Il paraît que les grands livres ne font pas les meilleurs films. En adaptant Elle s'appelait Sarah de Tatiana de Rosnay, le réalisateur Gilles Paquet-Brenner n'aura pas fait mentir l'adage. Non que ce best-seller international, publié à l'origine en anglais sous le titre de Sarah's key, soit un mauvais roman : mais ses nombreuses qualités (richesse thématique et symbolique, tension dramatique, construction narrative) autant que son principal défaut (d'ambition proprement littéraire) sont les plus propices à une transposition filmique.
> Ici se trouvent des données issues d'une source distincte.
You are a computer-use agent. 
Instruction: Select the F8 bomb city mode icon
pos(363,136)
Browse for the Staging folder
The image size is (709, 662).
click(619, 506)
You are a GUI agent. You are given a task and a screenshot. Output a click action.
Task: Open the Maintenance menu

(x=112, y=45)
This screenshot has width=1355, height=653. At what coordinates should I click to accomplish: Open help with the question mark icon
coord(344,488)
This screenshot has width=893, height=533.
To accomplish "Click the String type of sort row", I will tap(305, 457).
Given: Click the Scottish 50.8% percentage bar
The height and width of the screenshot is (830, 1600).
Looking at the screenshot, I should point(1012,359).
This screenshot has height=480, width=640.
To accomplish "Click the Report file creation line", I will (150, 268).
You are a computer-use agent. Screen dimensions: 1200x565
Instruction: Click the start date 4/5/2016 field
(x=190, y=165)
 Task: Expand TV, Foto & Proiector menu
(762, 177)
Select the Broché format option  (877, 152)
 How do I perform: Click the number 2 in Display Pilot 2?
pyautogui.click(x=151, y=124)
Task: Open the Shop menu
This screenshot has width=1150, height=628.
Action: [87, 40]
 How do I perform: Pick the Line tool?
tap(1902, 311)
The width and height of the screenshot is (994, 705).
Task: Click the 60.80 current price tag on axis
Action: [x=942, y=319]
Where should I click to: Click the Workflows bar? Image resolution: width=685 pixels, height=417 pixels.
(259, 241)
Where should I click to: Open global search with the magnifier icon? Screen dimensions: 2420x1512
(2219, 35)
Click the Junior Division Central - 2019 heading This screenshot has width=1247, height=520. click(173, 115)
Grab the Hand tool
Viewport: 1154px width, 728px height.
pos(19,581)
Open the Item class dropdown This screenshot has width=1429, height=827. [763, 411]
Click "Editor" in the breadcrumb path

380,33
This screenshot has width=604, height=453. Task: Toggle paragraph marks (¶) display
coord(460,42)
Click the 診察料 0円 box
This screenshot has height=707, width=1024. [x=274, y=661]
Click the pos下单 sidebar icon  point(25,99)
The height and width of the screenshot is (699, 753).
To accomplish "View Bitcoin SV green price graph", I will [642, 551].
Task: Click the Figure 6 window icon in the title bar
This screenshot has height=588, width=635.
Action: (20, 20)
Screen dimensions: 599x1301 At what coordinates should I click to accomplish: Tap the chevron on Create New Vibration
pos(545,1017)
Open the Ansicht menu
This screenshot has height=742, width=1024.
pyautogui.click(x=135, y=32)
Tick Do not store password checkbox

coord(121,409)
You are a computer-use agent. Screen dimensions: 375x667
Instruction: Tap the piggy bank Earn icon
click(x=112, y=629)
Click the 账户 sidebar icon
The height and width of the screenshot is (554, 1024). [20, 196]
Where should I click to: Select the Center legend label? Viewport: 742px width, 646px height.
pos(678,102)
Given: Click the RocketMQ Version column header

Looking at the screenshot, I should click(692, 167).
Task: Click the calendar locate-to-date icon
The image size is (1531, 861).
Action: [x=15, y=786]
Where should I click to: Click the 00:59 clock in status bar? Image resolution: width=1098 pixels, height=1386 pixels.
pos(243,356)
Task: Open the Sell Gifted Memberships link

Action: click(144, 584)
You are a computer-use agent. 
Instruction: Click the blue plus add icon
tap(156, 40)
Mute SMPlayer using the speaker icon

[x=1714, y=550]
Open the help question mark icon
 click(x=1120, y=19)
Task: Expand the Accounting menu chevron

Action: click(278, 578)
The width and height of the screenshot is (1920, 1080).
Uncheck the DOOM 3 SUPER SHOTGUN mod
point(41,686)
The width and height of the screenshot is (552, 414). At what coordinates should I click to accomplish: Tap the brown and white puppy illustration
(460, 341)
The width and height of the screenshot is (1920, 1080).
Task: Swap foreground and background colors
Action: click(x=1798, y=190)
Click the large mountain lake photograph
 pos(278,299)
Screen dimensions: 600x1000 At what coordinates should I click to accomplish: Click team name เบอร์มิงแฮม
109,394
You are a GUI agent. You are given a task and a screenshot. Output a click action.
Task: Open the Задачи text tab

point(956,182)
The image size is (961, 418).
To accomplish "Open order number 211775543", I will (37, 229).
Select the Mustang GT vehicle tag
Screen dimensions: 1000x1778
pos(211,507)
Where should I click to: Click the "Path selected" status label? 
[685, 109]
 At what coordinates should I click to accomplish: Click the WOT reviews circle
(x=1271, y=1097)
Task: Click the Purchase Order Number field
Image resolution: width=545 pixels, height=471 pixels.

Elle s'appelait Sarah raconte l'histoire croisée d'une petite fille (la Sarah du titre) emportée avec sa famille dans la rafle du Vél'd'Hiv' et d'une journaliste franco-américaine (Julia Jarmond) qui, de nos jours, enquête sur l'événement ; deux fils narratifs qui ne tarderont évidemment pas à se rejoindre, quand Julia découvrira que l'histoire de Sarah ne lui est pas étrangère, en même temps qu'elle apprend son tragique secret.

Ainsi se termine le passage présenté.